• Task objective:
Once the line with "Where should I" is reached, output it and every line after it, exactly, through the end of the records below. Pictures are skipped.

---

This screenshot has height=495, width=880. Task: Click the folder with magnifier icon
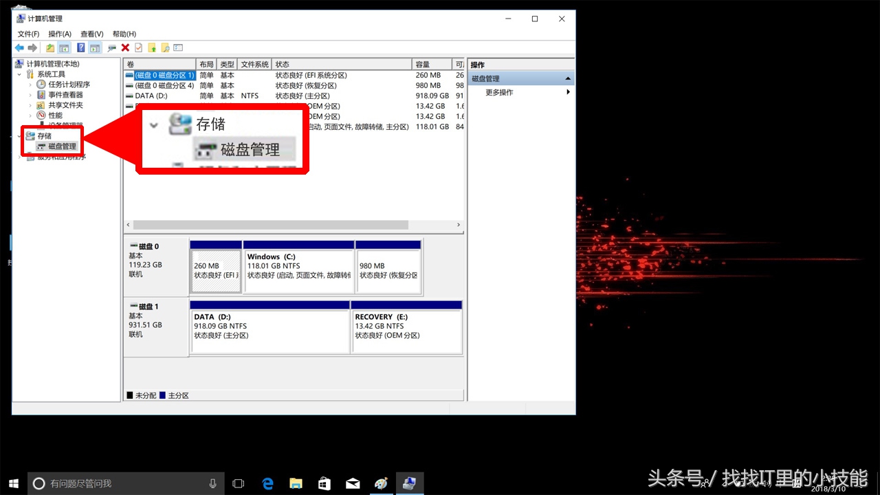[165, 48]
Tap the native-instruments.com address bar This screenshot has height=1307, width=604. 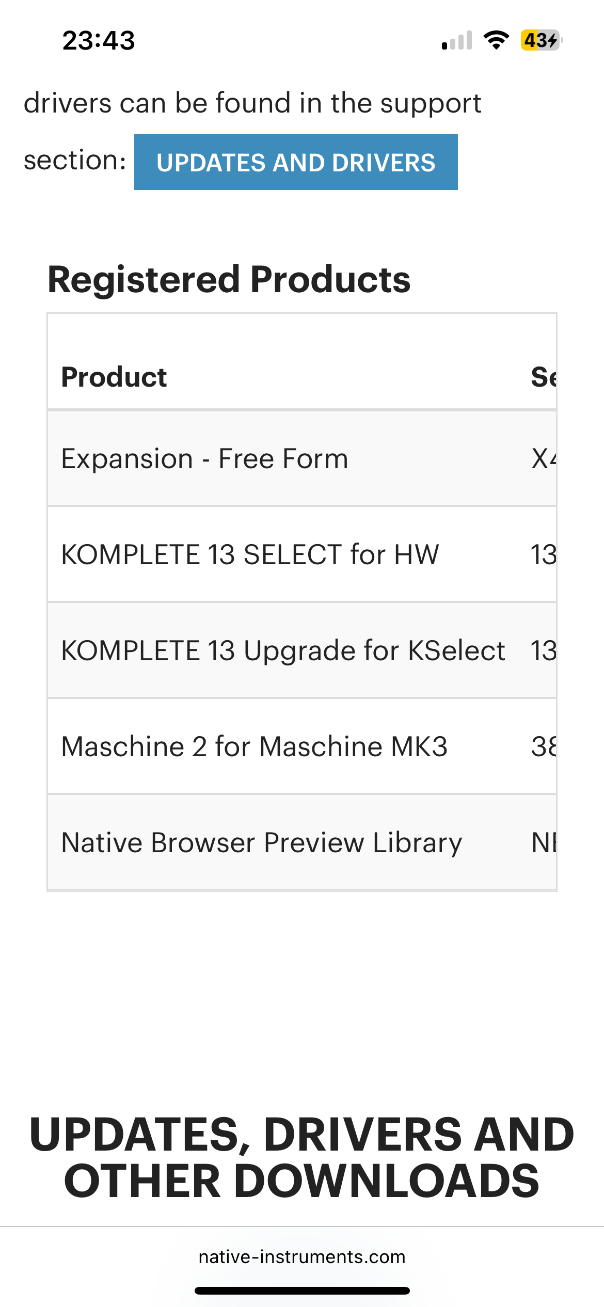(x=302, y=1256)
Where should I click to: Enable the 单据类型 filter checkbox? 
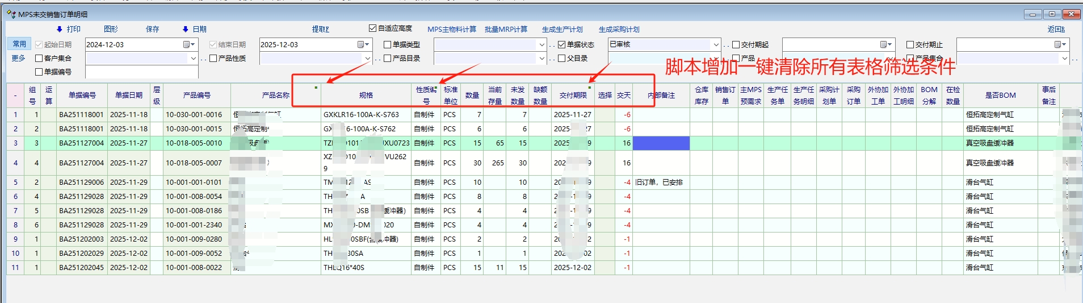[x=388, y=44]
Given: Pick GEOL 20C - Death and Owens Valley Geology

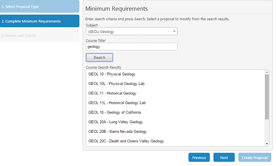Looking at the screenshot, I should [126, 141].
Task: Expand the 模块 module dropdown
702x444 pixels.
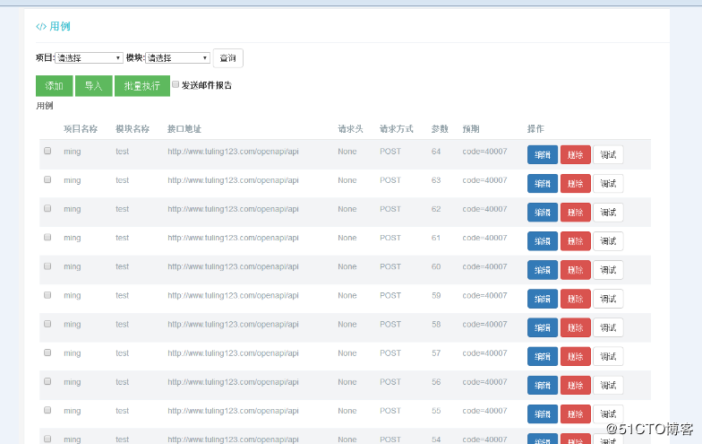Action: click(x=177, y=58)
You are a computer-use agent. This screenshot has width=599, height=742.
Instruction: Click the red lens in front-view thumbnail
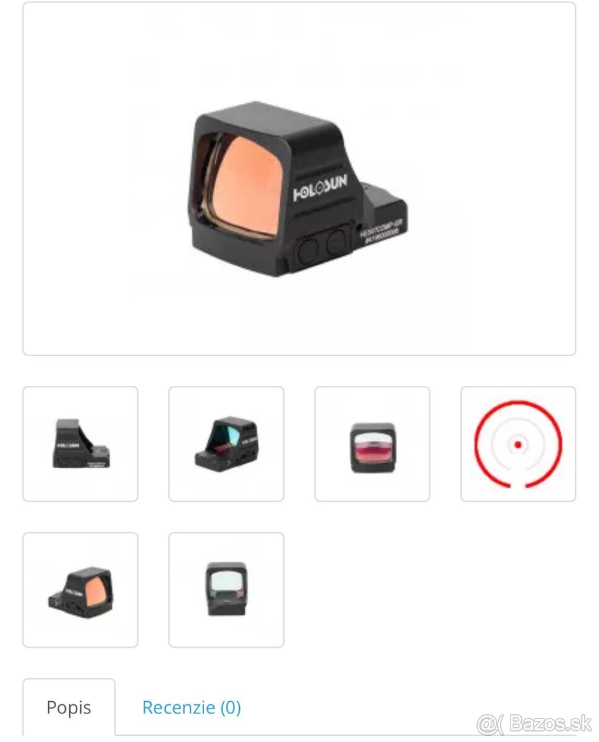(372, 448)
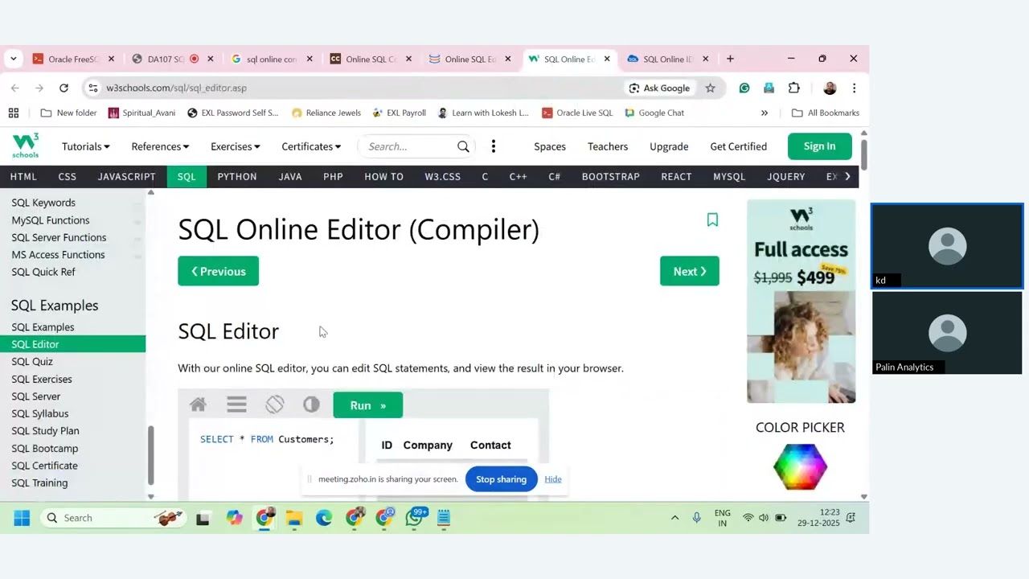This screenshot has width=1029, height=579.
Task: Open the tab search dropdown arrow
Action: click(x=13, y=59)
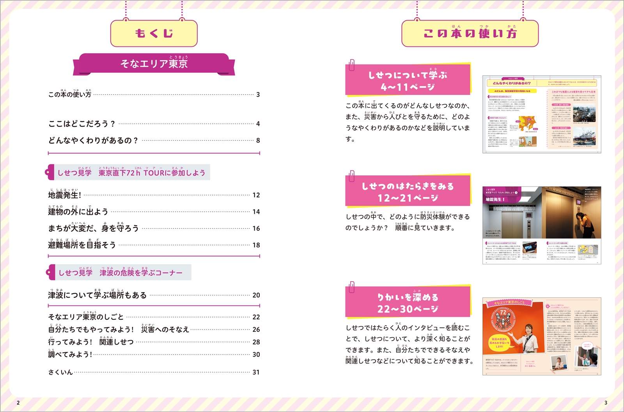Click the tag hole icon beside 東京直下72h TOUR heading

point(48,172)
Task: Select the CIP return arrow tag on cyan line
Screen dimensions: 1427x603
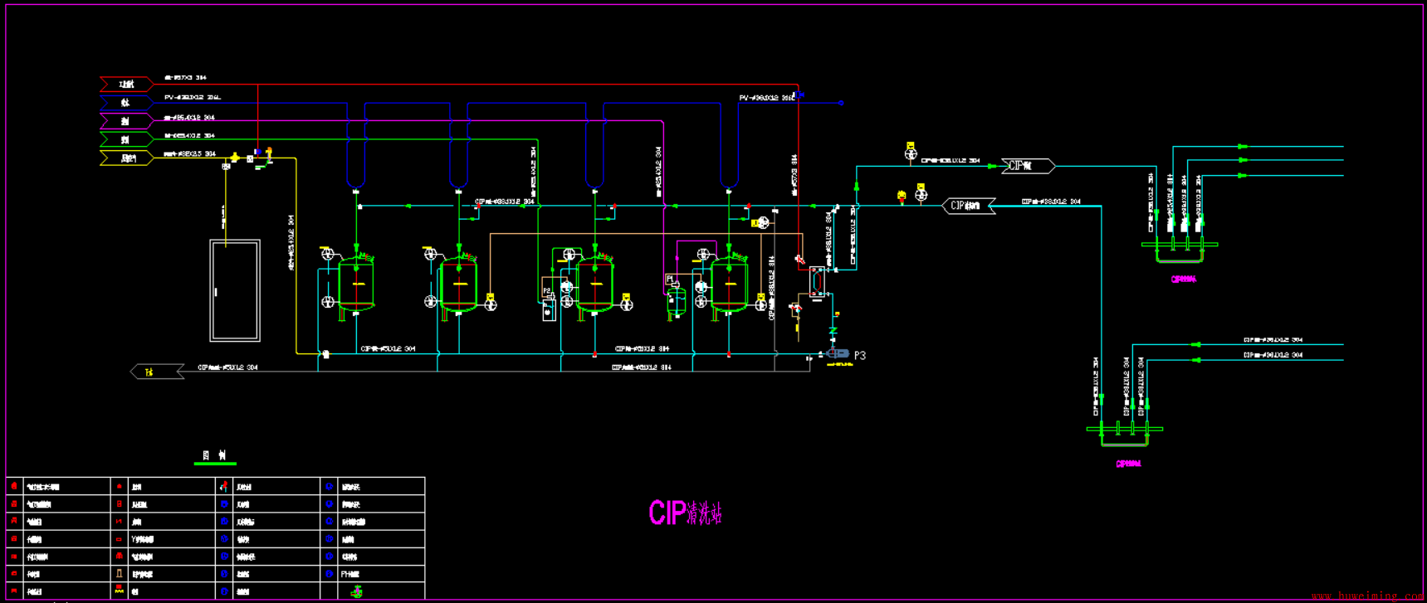Action: point(968,206)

---

• Written solution:
Where should I click to: Enable the 单据类型 filter checkbox? 
[x=388, y=44]
Given: Pick GEOL 20C - Death and Owens Valley Geology

Looking at the screenshot, I should [126, 141].
Task: Expand the 模块 module dropdown
702x444 pixels.
Action: click(x=177, y=58)
You are a computer-use agent. This screenshot has width=599, height=742.
Instruction: Click the red lens in front-view thumbnail
(372, 448)
This screenshot has width=1029, height=579.
Task: Open the tab search dropdown arrow
Action: click(x=13, y=59)
Click the tag hole icon beside 東京直下72h TOUR heading

point(48,172)
Task: Select the CIP return arrow tag on cyan line
Screen dimensions: 1427x603
Action: point(968,206)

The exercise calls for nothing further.